Bergquist et al. found altered ion abundances between m/z 4000 and 18,000 in profiles of the rat cell line PC 12 that could be related to stimulation with a nerve-growth factor [37]. Hanrieder et al. used SDS-PAGE and ESI-MS to identify proteins of glial cells that showed up in the IC-MS profiles [13]. Zhang et al. were able to identify a few proteins in the lower mass range that are either common between different mammalian cell lines or appeared specifically [12]. Some of the peaks that were found in this work were also mentioned by Zhang, Bergquist and Hanrieder, e.g., m/z 5655, 6275, and 11,295. Most notably, the latter was found in all three studies and identified as a modified form of histone 4 [13]. Furthermore, two forms of the structuring protein thymosin were identified in the mass range below 5000 Da.

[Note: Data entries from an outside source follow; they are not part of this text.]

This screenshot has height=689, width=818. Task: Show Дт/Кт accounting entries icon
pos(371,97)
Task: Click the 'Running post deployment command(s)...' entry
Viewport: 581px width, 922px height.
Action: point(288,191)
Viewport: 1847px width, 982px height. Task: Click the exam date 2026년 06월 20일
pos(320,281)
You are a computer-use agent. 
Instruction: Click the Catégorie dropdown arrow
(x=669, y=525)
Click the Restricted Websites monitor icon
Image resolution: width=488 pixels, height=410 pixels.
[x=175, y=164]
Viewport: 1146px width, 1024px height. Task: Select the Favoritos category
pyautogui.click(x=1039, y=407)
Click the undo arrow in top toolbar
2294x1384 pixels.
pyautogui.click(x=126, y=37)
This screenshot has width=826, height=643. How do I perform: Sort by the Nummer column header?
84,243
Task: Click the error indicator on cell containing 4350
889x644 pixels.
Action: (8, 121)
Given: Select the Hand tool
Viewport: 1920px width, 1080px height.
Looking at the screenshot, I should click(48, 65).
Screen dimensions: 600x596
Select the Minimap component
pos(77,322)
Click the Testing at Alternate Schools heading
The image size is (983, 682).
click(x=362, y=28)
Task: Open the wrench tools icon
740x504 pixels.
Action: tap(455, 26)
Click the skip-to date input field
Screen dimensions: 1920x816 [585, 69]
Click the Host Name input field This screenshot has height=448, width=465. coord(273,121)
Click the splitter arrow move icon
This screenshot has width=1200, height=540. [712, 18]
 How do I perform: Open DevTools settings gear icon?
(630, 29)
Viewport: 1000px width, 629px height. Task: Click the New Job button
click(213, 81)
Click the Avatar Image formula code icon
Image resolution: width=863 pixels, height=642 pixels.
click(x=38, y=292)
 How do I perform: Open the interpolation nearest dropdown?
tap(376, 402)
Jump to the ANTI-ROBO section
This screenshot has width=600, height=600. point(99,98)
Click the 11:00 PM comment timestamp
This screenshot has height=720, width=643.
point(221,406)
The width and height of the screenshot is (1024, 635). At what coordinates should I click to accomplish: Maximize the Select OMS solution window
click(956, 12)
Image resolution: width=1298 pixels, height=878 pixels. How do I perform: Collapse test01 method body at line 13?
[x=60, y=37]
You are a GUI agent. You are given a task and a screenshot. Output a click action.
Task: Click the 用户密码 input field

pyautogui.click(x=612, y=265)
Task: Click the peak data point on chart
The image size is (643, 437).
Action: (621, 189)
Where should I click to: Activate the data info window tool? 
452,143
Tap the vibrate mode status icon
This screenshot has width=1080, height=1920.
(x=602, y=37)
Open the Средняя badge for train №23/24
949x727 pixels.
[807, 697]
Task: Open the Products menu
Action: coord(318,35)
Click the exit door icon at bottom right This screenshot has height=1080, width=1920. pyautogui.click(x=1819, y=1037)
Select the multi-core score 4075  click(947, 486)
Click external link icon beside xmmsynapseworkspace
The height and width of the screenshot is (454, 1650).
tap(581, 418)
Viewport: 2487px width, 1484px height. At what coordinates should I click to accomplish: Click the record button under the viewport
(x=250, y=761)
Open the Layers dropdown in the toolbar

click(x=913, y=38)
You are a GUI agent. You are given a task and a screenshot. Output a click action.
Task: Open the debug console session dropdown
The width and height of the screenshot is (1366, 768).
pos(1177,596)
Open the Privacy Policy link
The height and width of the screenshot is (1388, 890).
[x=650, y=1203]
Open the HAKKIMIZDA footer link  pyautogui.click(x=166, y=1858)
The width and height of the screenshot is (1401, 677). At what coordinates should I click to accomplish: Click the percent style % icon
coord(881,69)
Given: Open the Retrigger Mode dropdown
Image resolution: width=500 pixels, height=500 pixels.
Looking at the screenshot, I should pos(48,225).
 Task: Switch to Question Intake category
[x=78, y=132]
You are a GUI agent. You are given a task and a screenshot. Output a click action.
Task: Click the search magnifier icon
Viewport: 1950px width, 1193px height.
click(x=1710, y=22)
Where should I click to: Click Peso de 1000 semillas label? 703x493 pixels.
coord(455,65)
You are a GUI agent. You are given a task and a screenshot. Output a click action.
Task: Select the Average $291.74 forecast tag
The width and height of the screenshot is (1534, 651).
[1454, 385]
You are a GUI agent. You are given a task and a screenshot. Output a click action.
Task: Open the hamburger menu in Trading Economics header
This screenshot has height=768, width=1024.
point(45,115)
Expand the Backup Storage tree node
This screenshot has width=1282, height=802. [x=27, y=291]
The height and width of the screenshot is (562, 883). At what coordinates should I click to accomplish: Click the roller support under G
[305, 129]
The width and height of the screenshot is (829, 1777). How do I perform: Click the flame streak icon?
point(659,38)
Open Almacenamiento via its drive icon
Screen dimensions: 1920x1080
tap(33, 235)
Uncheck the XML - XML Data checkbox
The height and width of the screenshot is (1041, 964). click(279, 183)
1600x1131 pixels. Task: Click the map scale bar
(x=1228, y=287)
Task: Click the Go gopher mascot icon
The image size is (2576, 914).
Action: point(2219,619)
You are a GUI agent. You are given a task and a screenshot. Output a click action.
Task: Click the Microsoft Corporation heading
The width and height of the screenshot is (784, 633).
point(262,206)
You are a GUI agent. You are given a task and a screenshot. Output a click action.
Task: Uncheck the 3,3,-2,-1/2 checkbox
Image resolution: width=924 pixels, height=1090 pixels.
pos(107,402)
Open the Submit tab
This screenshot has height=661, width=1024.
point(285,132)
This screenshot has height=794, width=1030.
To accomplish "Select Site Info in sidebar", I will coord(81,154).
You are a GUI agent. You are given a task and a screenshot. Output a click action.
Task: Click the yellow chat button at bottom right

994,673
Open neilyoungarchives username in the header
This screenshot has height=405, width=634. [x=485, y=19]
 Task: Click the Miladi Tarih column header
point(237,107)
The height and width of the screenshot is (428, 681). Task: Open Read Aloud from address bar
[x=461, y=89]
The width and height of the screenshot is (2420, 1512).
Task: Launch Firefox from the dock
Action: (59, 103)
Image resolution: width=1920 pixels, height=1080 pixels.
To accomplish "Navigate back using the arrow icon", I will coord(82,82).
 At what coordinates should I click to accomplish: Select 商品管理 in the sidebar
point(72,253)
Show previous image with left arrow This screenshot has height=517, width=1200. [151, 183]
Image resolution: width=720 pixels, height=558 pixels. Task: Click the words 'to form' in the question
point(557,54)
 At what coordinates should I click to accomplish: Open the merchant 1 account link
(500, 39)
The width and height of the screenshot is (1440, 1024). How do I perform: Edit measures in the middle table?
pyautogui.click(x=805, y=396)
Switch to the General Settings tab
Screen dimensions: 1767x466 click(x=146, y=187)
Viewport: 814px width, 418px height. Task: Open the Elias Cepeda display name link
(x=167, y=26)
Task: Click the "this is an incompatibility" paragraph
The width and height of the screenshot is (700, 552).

Since the peaks m/z 4885 and 4902 of RTL-W1 were significantly lower after the exposure with BNF, this could be related to changes in the organization of the cytoskeleton [38]. Similarly, other peaks could stand for certain molecular changes that were caused by the toxin exposure. However, the identification of peptides and proteins was not attempted in this work. Besides, one has to keep in mind that no prior purification steps were performed and hence, the peaks most likely do not refer to single proteins. Additionally, posttranslational modifications, e.g., glycosylation and phosphorylation, have to be considered, and thus only the mass is insufficient for protein identification [37].

Conclusion

This study outlines an initial attempt to identify toxic effects on RTL-W1 cells by IC-MS. The changes of certain mass peaks were not only toxin specific, but also depended on the used concentration. Consequently, a set of peaks could be identified as a biomarker for a certain toxin or chemical class. Hence, IC-MS could be a valuable tool for the profiling of toxic effects and risk assessment of ecosystems. Since it is a fast, easy-to-use, and automatable method, it is suited for the high throughput of environmental samples as well. The fast identification of the substances that are responsible for the contamination could prevent further pollution or initiate environmental remediation. However, there are still several steps necessary to evaluate complex samples that could eventually identify molecular mechanisms that are related to peak changes in IC-MS. Other metal compounds, PAH, NSO-Hets, and structural analogs, have to be analyzed to look for specific or common changes of spectral patterns. As for now, it is not possible to quantify the toxic effects with the presented method, but new matrices or internal standards may offer the opportunity to directly relate toxin concentration and ion abundances. Further research is needed to identify the potential whether the developed method could be used as an effect-based tool in the context of the different monitoring programs linking chemical and ecological status assessment within the water framework directive [39].